Uno nunca sabe cómo va a reaccionar ante una catástrofe. Tampoco si delante suyo se le apareciera Dios y le dijera que al día siguiente moriría todo el mundo excepto las dos personas que pudiera elegir. Ese es el dilema moral al que se enfrentan los cuatro protagonistas de Matar a Dios, la ópera prima de Caye Casas y Albert Pintó, que se atreven a echarle un toque de comedia a semejante propósito rocambolesco.
Itziar Castro y Eduardo Antuña son los encargados de llevar la batuta de la cena de fin de año en la que tiene lugar la aparición divina, en una mansión alquilada alejada de cualquier contacto humano. En el ambiente se respira cierta aprensión a lo sencillo. Cada elemento de la escena nos remite al género al cual se ha querido clasificar la película: el fantástico, eso sí, con tintes de comedia negra. De ahí que fuera seleccionada para competir en la Sección Oficial de largometrajes del pasado Festival de Sitges y que se llevara el Gran Premio del Público.
Si bien en un inicio el film muestra ciertos clichés más propios de ‘matrimoniadas’, lo cierto es que a medida que va trascurriendo la trama esas escenas, más propias de la comedia, sirven para hacer divagar a sus protagonistas largo y tendido sobre su decisión a la hora de escoger salvarse a sí mismos o ser benevolentes con el prójimo. Pero el altruismo no suele aparecer en las opciones del ser humano cuando a la supervivencia se refiere. Entre dimes y diretes, Caye Casas y Albert Pintó aprovechan para crear un caldo de cultivo propio de familias con cierto desapego como la que nos presentan: un matrimonio, formado por Castro y Antuña, y el hermano y padre de él, interpretados por David Pareja y Boris Ruiz, respectivamente. Al otro lado de la mesa, el invitado por sorpresa: Dios Todopoderoso, capaz de matar y revivir a su voluntad, interpretado por Emilio Gavira.
Uno de los atractivos de la historia es, precisamente, que se haya decidido huir del estereotipo de Dios, aquí representado como una figura más histriónica que solemne: un mendigo desagradable con jeta y mucha mala uva. A simple vista no despierta ningún tipo de sentimiento positivo y mucho menos después, cuando vemos que no cumple con los estándares bondadosos que promulga la Iglesia. Matar a Dios viene a reírse sin complejos de la condición humana y de la religión como creencia en la que refugiarse. En este aspecto, nos presenta un Dios ateo, un oxímoron que viene a transgredir toda la historia y nos deja entrever la ambigüedad con la que nos llevará hasta la resolución final.

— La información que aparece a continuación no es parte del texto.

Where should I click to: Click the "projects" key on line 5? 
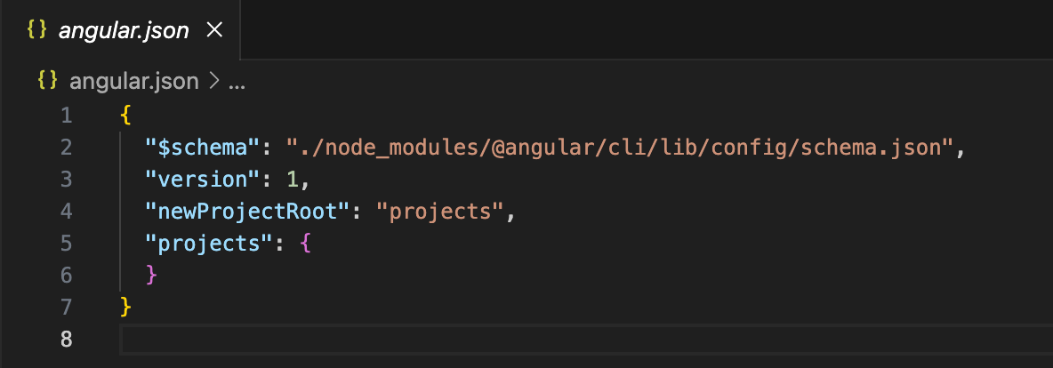pos(210,243)
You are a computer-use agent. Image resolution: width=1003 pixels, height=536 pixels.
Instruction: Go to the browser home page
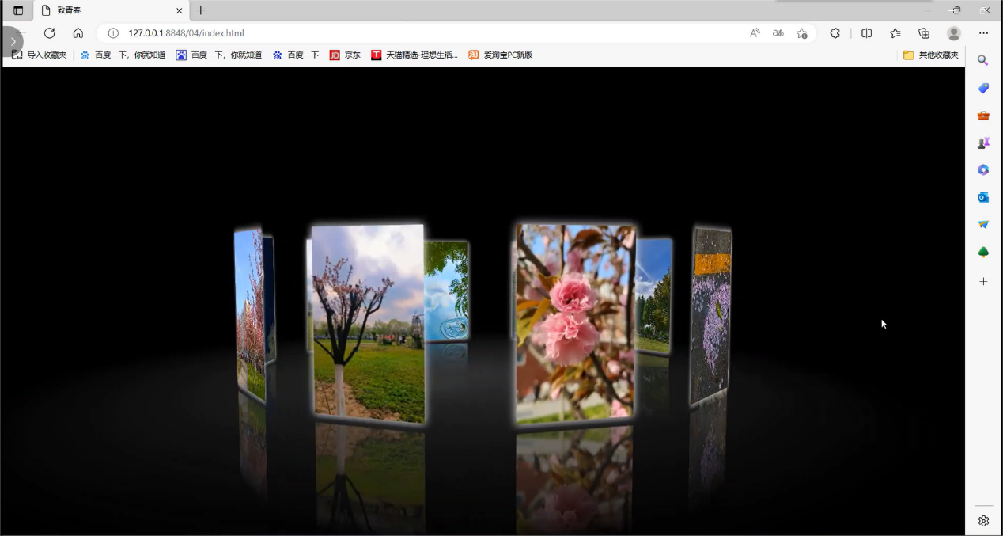point(78,33)
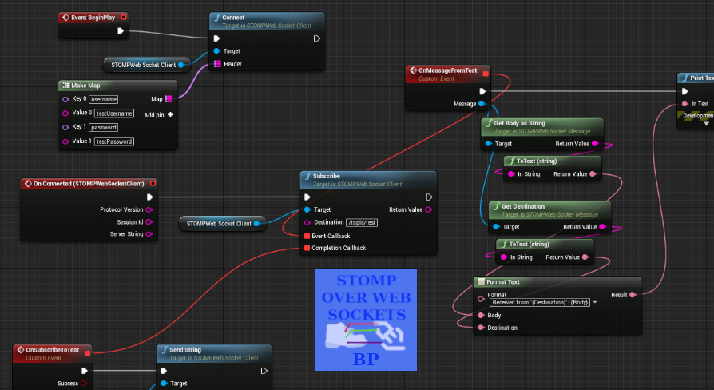Click the Session Id pin on On Connected
This screenshot has width=714, height=390.
pyautogui.click(x=149, y=222)
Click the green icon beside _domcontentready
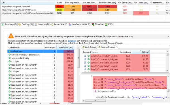Screen dimensions: 170x106 (x=10, y=58)
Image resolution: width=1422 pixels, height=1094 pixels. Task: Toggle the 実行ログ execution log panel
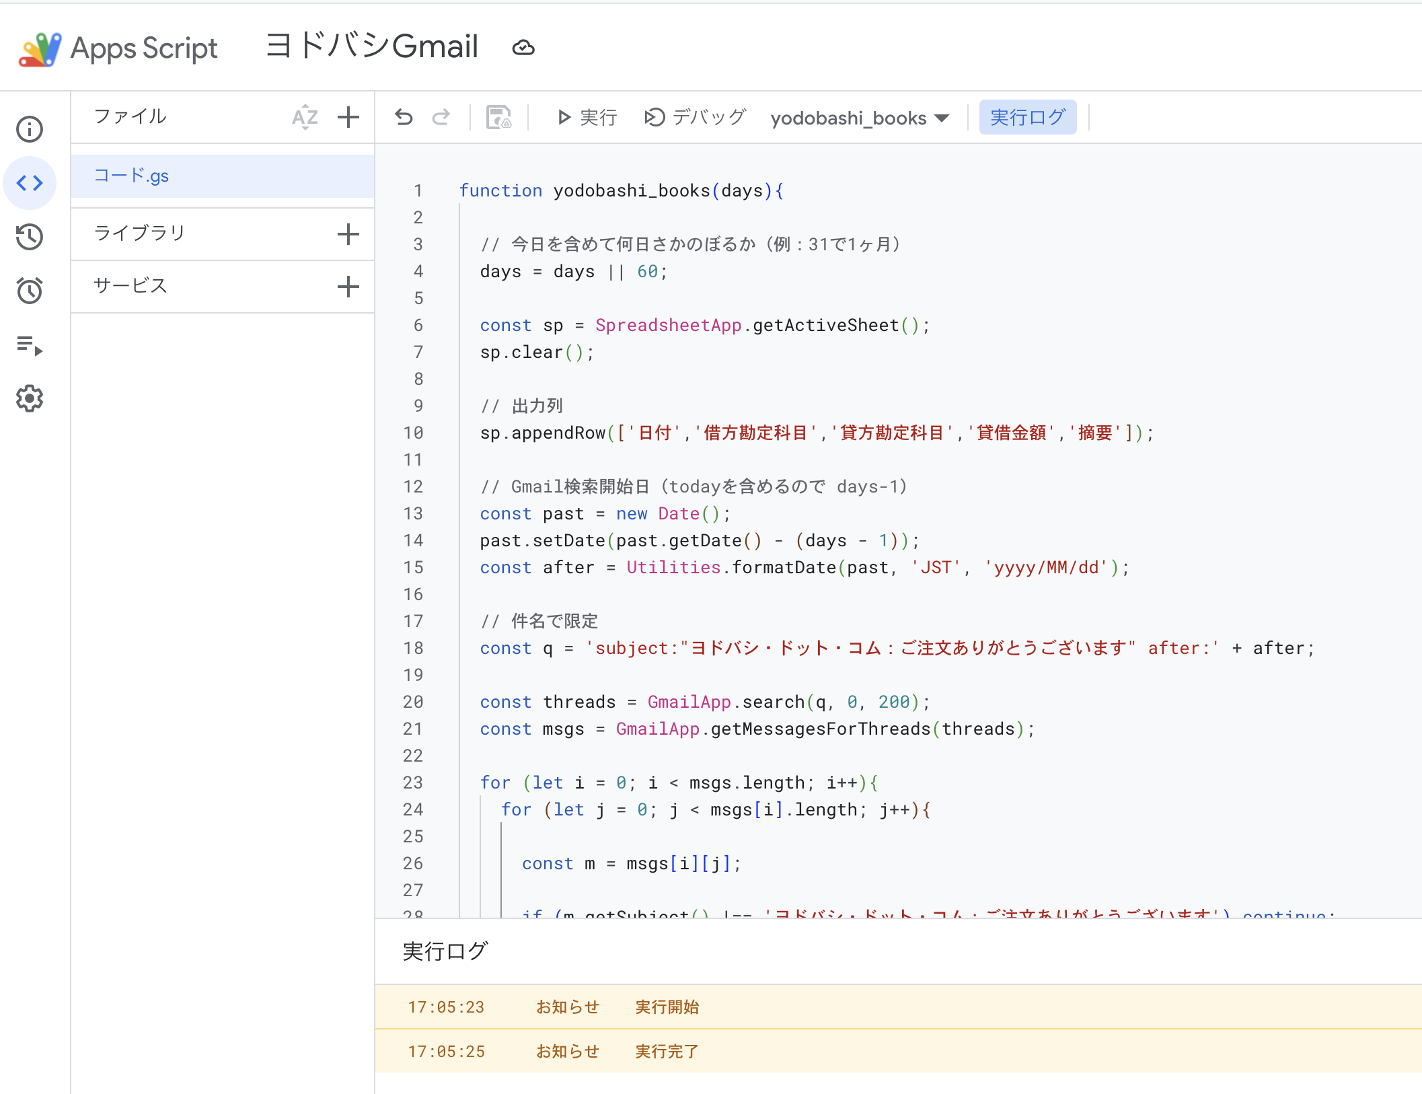pyautogui.click(x=1027, y=118)
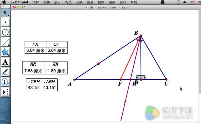Open the 度量 menu

tap(90, 2)
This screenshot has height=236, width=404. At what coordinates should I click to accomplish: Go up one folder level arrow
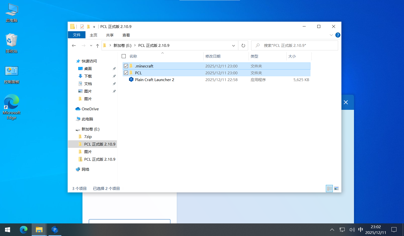(x=98, y=46)
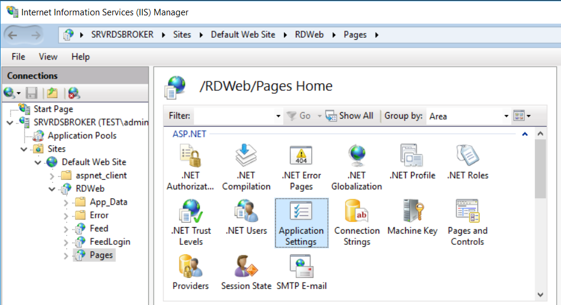The image size is (561, 305).
Task: Open the .NET Authorization Rules icon
Action: tap(190, 168)
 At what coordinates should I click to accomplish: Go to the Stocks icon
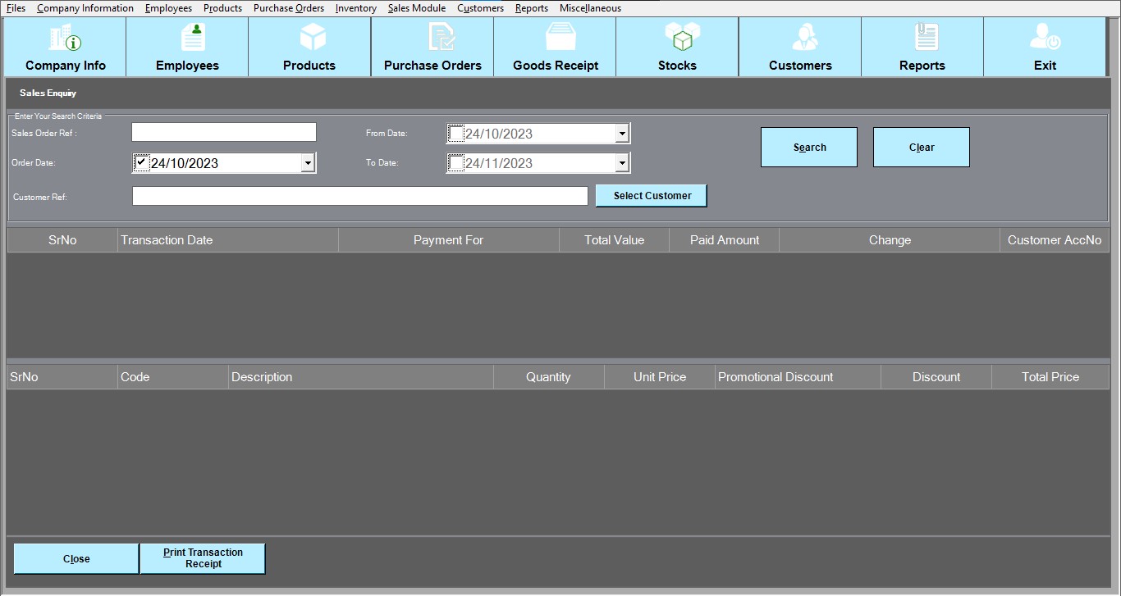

Más allá de la fantasía que impregna la película, destaca su crítica hacia la moral de las personas y de todos aquellos valores que nos caracterizan. Son sumamente interesantes aquellos aspectos que se sacan a relucir cuando debemos elegir a una u otra persona para que sobreviva. Los vínculos emocionales, los lazos familiares, el rencor, la amistad… Todo sale a flote con tal de tomar una decisión a priori irrevocable que conllevará un fatal desenlace para (casi) todos. En este caso, ¿deberíamos tener una visión trascendental para asegurar el futuro de nuestra especie o más bien actuar egoístamente y optar por salvaguardar nuestra supervivencia? Aquí es donde el guion de Casas y Pintó toma cierta altura y describe fríamente, como lo es la situación, a sus personajes, representados como unos pobres diablos a los que les ha tocado vivir la peor noche de sus vidas. Y quizás también la última.
Casi un año después de su presentación en Sitges, Matar a Dios llegó a la salas el pasado 21 de septiembre para hacer pensar y reír al mismo tiempo, pero también para ofrecernos un film con el que cuestionar la condición humana.